Если судить по опыту, окончательное становление личности предполагает не только самоопределение в области своих занятий, психологи бы сказали, профессиональное самоопределение, но, что более существенно, работу, направленную на выработку понимания происходящих в мире событий и в связи с этим уяснение своих задач. Из предыдущего анализа понятно, почему Щедровицкий выбирает специализацию в логике и методологии. Характерны и понимание происходящих событий и задачи, которые Щедровицкий принимает на себя. С его точки зрения, главное препятствие на пути прогресса человечества – архаическое, неразвитое мышление, а в нашей стране – отсутствие эффективно, научно мыслящих людей интеллигенции.
В начале 1952 года, рассказывает Щедровицкий, «я твердо решил, что основной областью моих занятий – на первое десятилетие, во всяком случае, а может быть и на всю жизнь – должны стать логика и методология, образующие “горячую точку” в человеческой культуре и мышлении… я представлял себя прогрессором в этом мире. Я считал (в тогдашних терминах), что Октябрьская революция начала огромную серию социальных экспериментов по переустройству мира, экспериментов, которые влекут за собой страдания миллионов людей, может быть их гибель, вообще перестройку всех социальных структур… И определяя для себя, чем же, собственно говоря, можно здесь заниматься, я отвечал на этот вопрос – опять таки для себя – очень резко: только логикой и методологией. Сначала должны быть развиты средства человеческого мышления, а потом уже предметные, или объектные, знания, которые всегда суть следствия от метода и средств… первую фазу всего этого гигантского социального и культурного эксперимента я понимал не аспекте политических или социально-политических отношений, а прежде всего в аспекте разрушения и ломки всех традиционных форм культуры (вот почему Щедровицкий третировал традиционную культуру! – В.Р.). И я был тогда твердо убежден, что путь к дальнейшему развитию России и людей России идет прежде всего через восстановление, или воссоздание культуры – новой культуры, ибо я понимал, что восстановление прежней культуры невозможно.
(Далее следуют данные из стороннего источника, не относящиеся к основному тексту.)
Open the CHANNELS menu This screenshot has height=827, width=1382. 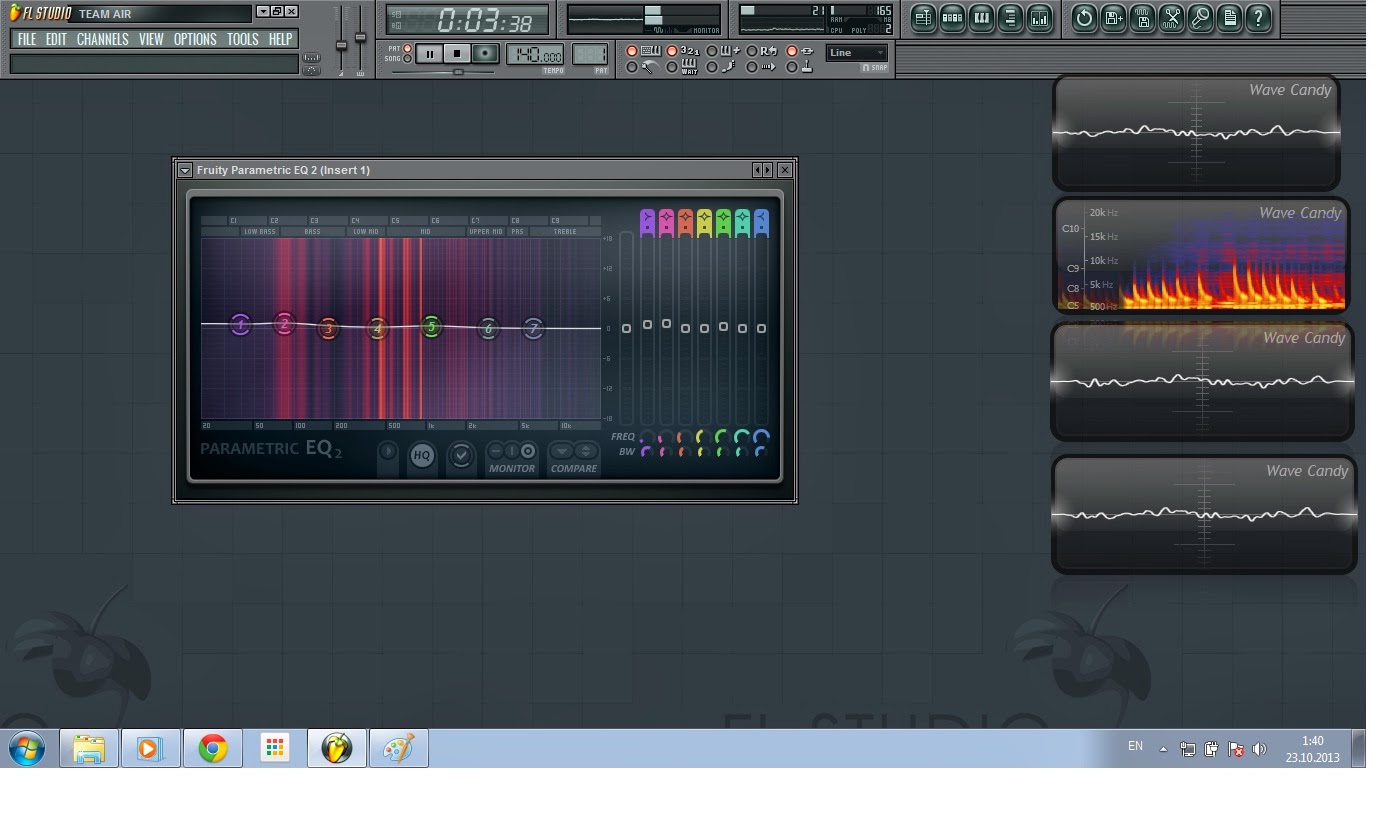103,39
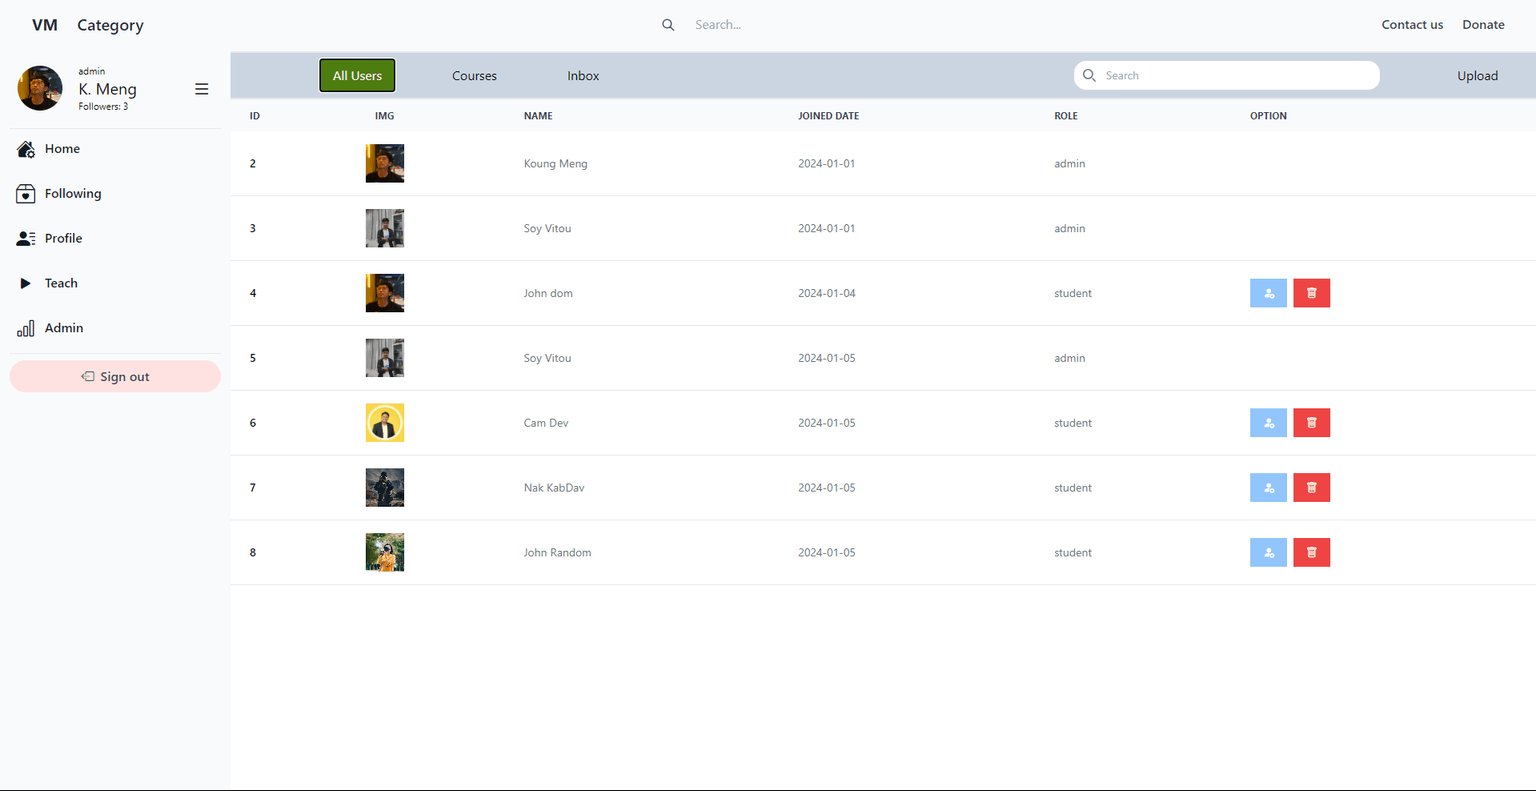Focus the users table Search field
Screen dimensions: 1536x791
[1235, 76]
Именно тогда, в 1952 году, я сформулировал для себя основной принцип, который определял всю дальнейшую мою жизнь и работу: для того чтобы Россия могла занять свое место в мире, нужно восстановить интеллигенцию России… Я, действительно, до сих пор себя мыслю идеологом интеллигенции, идеологом, если можно так сказать, собственно культурной, культурологической, культуротехнической работы… Интеллигент обязан оставаться мыслителем: в этом его социокультурное назначение, его обязанность в обществе»[112].